In this regard it should come as no surprise that the comrades in question came from a student background. While they were willing to work proletarian jobs, this in and of itself was not sufficient to overcome various oppressive ideas and outlooks instilled in them from their class-background. This attitude manifested in their tendency to form a narrow friend-group at work, instead of seeking to link up with the majority of their coworkers. Especially in a workplace with over 400 people, limiting discussion to a small circle of coworkers in one’s immediate vicinity fosters a subjective and arbitrary view of the dynamics of the productive process. It also limits one’s understanding and knowledge of the daily outrages that workers face at the hands of the company.

The successes mentioned above at the first workplace were only possible because comrades repeatedly went out of their way to talk to the majority of their coworkers and struggled daily against internal hesitancies and liberalisms. Unfortunately, comrades in this second workplace were unwilling to adopt a similar approach, and therefore were unable to advance the workers’ struggle in their location. Despite working for months at the job, they were unable to meet up with even one coworker outside of the workplace. This orientation and related errors among people who profess to be revolutionaries clarifies a lot about the current form and content of the many so-called revolutionary organizations in this country at present: Revolutionary in appearance, petty-bourgeois and anti-people in essence.

While the approach of struggling with these comrades over time with the goal of transformation was correct, we are now better at identifying signs of consolidation to an anti-Marxist orientation. In the end, we only have so much time each day, and the presence of such anti-people attitudes at meetings can detract from our ability to discuss and debate key issues. Therefore, we need to be clear in distinguishing between potential friends of the people and those who are ultimately unwilling to adopt a pro-people orientation.

That such a struggle would take place within a revolutionary organization should come as no surprise. The reality is that such ideas are reflective of the social relations of class society. The ideas and attitudes of these comrades are one form that bourgeois ideology takes within the revolutionary movement, and as this ideology has its roots in class society, the struggle against it will continue until classes themselves disappear. Struggle against such tendencies is the life of a revolutionary organization. To claim otherwise, and to promote the idea that an organization can be completely purged of such ideas, is a fantasy and a negation of the need for two-line struggle—the essence of revisionism.

Openings on a Larger Level

Through months of fairly acute struggle, we have been able to identify openings for revolutionary politics in this country. These openings are emerging in relation to larger contradictions within the U.S. state and capitalist-imperialism. It is incumbent upon us as revolutionaries to identify such openings and seize upon them. These include new attacks by the ruling class on the people, growing discontent with the petty-bourgeois leadership of mass struggles, sharpening national contradictions, and more.

One such opening that we have identified has been among progressive people1 with some experience in workplace organizing. Some of these people have observed the bankruptcy of established union practices. Many of them have faced backlash from these organization when they made an effort to struggle for actual resistance and organization among the working class outside of the bureaucratic framework of established unions. Some also see “the writing on the wall” for the collapse of the corrupt and decayed union framework that exists in this country. Legislation that prevent unions from automatically collecting dues from workers’ payrolls in particular is a sign to many that the ruling class is attempting to demolish the existing union structure in this country.
────────────────────
▶ [THE TASKS]:
1) In the workplace organizing passage, what kind of background did the comrades in question come from?
2) Continue the workplace organizing passage, starting right after its final sentence.
────────────────────
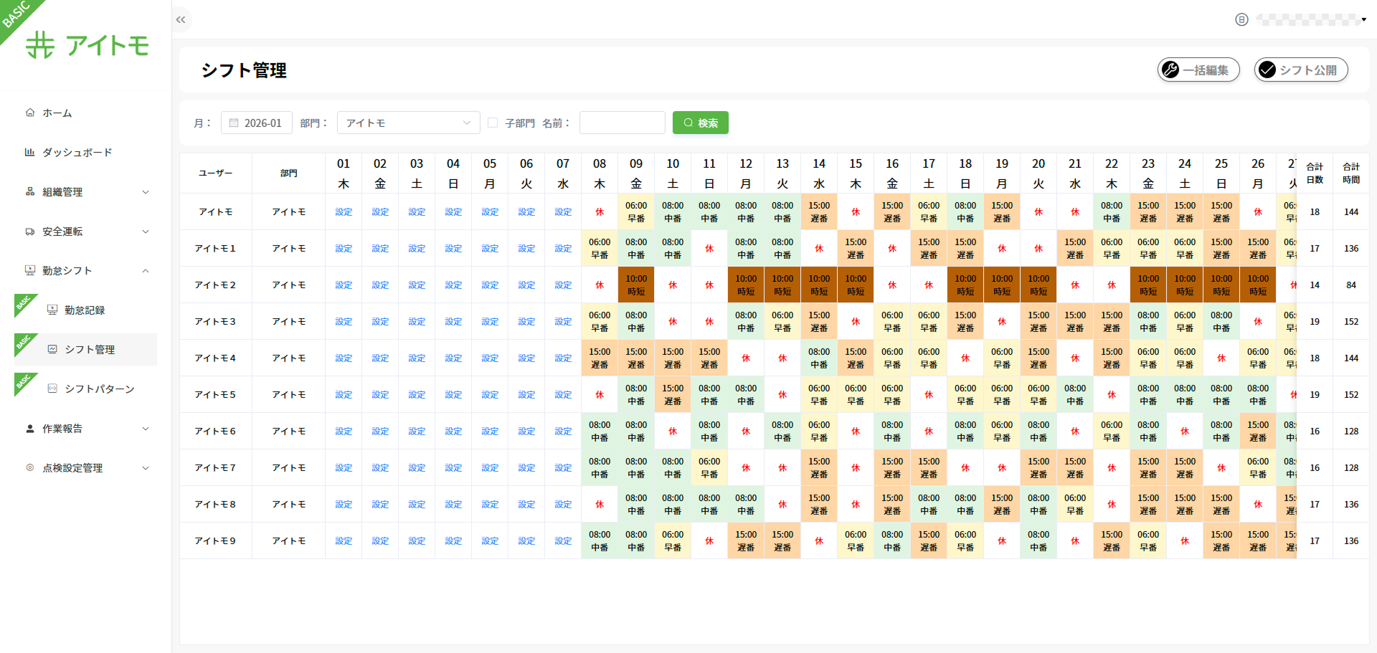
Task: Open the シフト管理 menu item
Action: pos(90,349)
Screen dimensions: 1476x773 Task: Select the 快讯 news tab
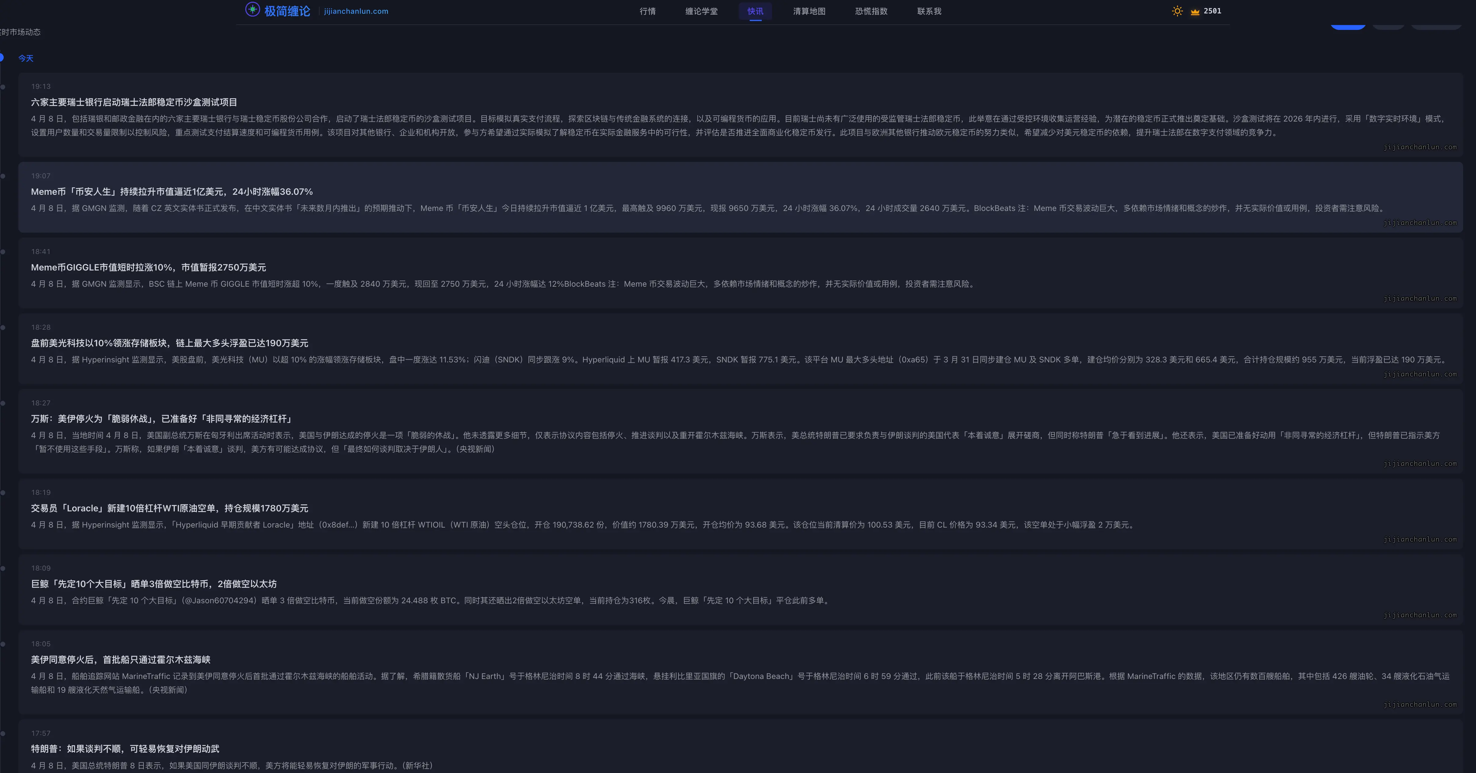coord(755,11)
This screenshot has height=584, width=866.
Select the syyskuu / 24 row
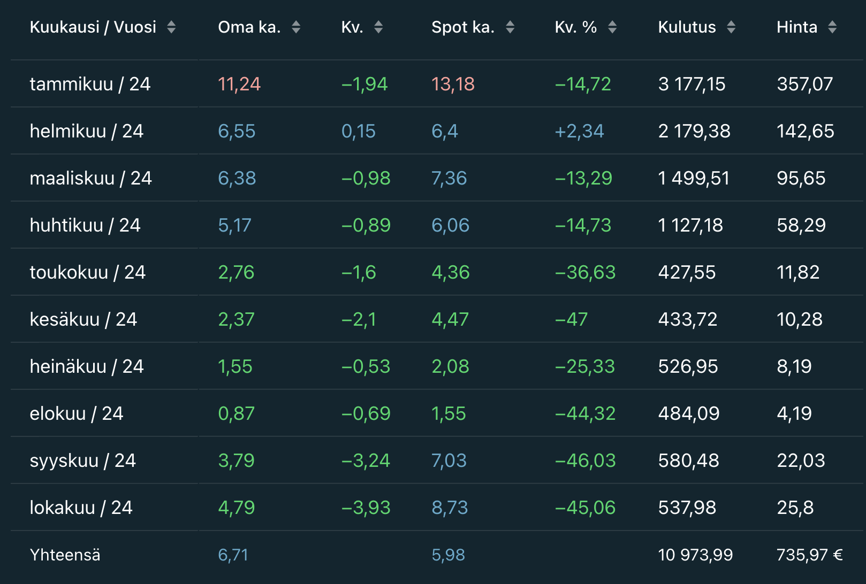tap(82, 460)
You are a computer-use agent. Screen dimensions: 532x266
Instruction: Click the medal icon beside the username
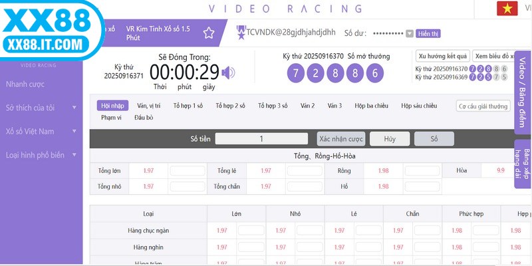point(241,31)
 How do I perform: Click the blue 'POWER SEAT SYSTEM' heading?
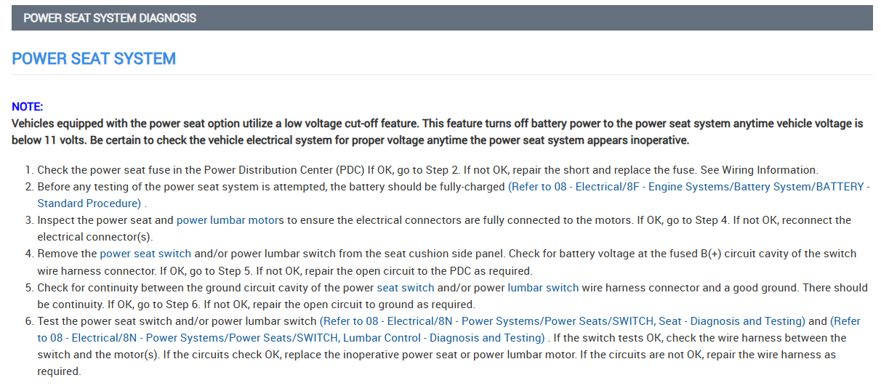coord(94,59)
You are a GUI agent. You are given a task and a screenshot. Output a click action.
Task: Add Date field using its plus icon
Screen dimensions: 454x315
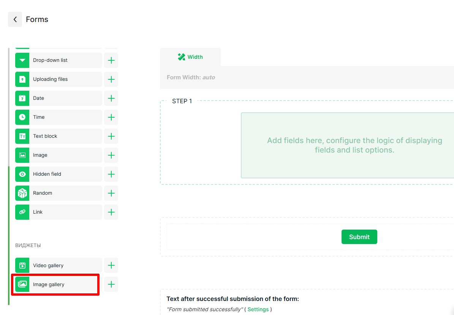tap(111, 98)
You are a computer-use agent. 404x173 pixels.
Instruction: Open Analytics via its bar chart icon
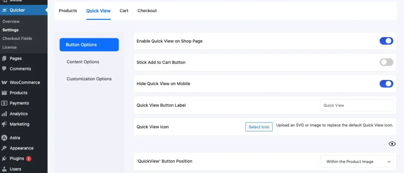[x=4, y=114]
────────────────────
▶ [SOLVED TASKS]:
1) They came from a student background.

2)
Organizations such as the United Auto Workers (UAW) were born through militant organizing by communists in the 1920s and 30s, but in the decades since have been gutted, and transformed into vampire like vehicles for suturing worker organizing to the designs of the U.S. bourgeoisie. Now the ruling class thinks it can do away with these reformist organizations altogether. Some progressive people are alarmed by these efforts to eliminate even the limited benefits that these organizations provide to the remaining workers involved in them. The inability of these ossified organizations to respond intelligently to these new attacks has also exposed their political bankruptcy and incompetence.

Mainstream union “leaders” and the related revisionist-“Marxist” chieftains have responded to our efforts by trying to attach us to their elaborate webs of lackeyism and commandism. These groups and “leaders” are often directly connected to the Democratic Party, and the U.S. state’s NGO apparatus. As such we have found it essential to avoid these parasites while instead trying to work with progressive people who are interested in a genuine alternative to “left politics as usual.” There are people who are genuinely interested in conversations about our experiences in workplace organizing, and in adopting a similar approach.

A second opening has been in the sphere of media, where we have worked to identify progressive writers and journalists. While the bourgeois media provided some favorable coverage of some of our struggles, we have had more success linking up with those who have organized alternative publications that take a more class-conscious stand. Some of these people have supported the most militant aspects of our struggle in multiple ways. This tendency represents a real fracturing in the state’s ability to maintain a liberal and reformist consensus among its critics. These people can further the struggle on both local and national levels, especially through principled work by revolutionaries which can help to clarify who we are, what we are fighting for, and how we are fighting for it.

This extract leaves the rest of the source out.